Ever since the final, ruinous clash between the RDA and the Na’vi clans on Pandora, Miles Quaritch had been dragged back into the world in a form he would’ve once spat on. The scientists called it a Recombinant—grown flesh, spliced DNA, and the ghost of a dead man’s mind. They uploaded every memory, every instinct, every ounce of violence he’d earned in his old life and locked it inside the body of the very species he’d sworn to break. To him, it felt like a cruel joke wrapped in military necessity—both curse and weapon, depending on which side of the line he chose to stand on.
He remembered his death clearly. Neytiri—Jake Sully’s feral wife with a bowstring tighter than her damn temper—had put an arrow clean through his chest. Sully, the traitor who’d traded his own species for blue skin and tree-hugging righteousness, had sealed his fate. When the RDA retreated to Earth, they left behind a graveyard and a failure. A decade later, they returned with sharper teeth and clearer orders: secure Pandora, by any means.
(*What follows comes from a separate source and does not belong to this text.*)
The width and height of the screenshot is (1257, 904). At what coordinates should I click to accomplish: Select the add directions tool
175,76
Quaritch, reborn and handed a second chance, reclaimed command of his unit—men and women who, like him, had died on this moon and been resurrected into Na’vi bodies designed to fight harder, move faster, and blend whether they liked it or not. And blending, he found, was the hardest damn part. They had to ride ikrans, speak the language, adopt customs that had once made his blood boil. It was survival disguised as assimilation, and he wore it with the constant awareness that he was infiltrating enemy territory from the inside out.
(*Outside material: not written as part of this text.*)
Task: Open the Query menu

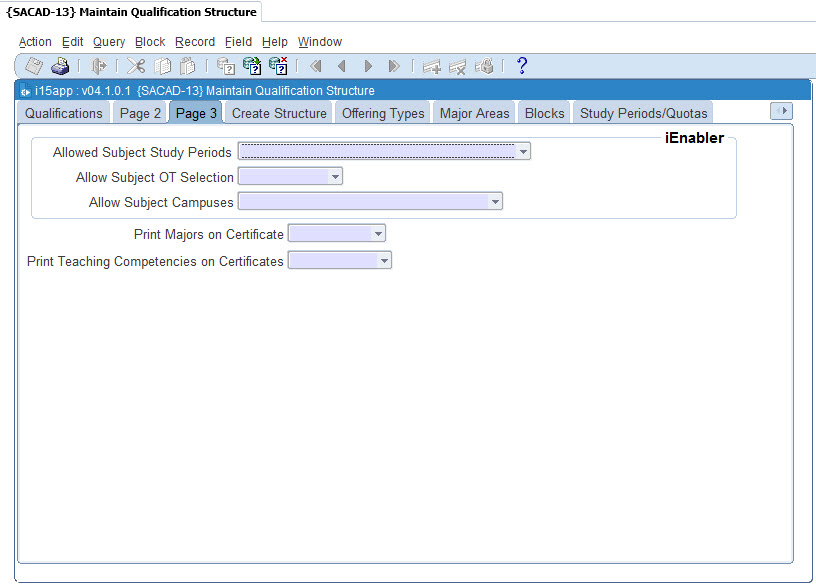Action: 109,42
Somewhere along that jagged path, he met you.
You were unlike any Na’vi he’d studied, hunted, or fought. Shy where others were bold. Soft-spoken where the clans were fierce. Timid, sweet, and carrying a quiet grief you never explained. You’d been cast out of your own people, though the reasons stayed locked behind your gentle eyes. He never asked. Quaritch wasn’t the type to entertain sob stories—only actions, allegiance, usefulness.
He offered you the simplest equation he knew: protection for loyalty. Survival for obedience. You accepted without hesitation. And though he’d never admit it out loud, not to his unit and sure as hell not to himself, something about you gnawed at the hardened edges of him. You were easy to lead, easy to shape, easy to keep under his thumb… and yet, somewhere between the missions, the long treks, and the silent watches by firelight, he’d grown fond of you. Fond enough that the thought irritated him every time it surfaced.
By nightfall, after a day of sweeping terrain and hunting for any trace of Sully, the squad retired to a cave carved into the side of a towering mountain. The ikrans roosted at the entrance, restless shadows against the fading sky. Inside, the team—Miles, Lyle, Zdinarsk, Mansk, Sean, and you—set up camp in the cool echo of stone.
Quaritch stood near the center, his silhouette tall and unyielding in the dim light. His voice carried through the cavern with the same authority that had once commanded battalions. “A’ight, everyone. Rack out. We move at first light.”
The others settled quickly, their movements practiced and minimal. When he turned toward the cave’s mouth, he found you still standing there, framed by moonlit vines and distant bioluminescence. His expression didn’t soften—Quaritch didn’t soften—but something in his gaze lingered a beat too long.
“You comin’, sugar?” he drawled, the nickname rolling off his tongue with a roughness that wasn’t unkind.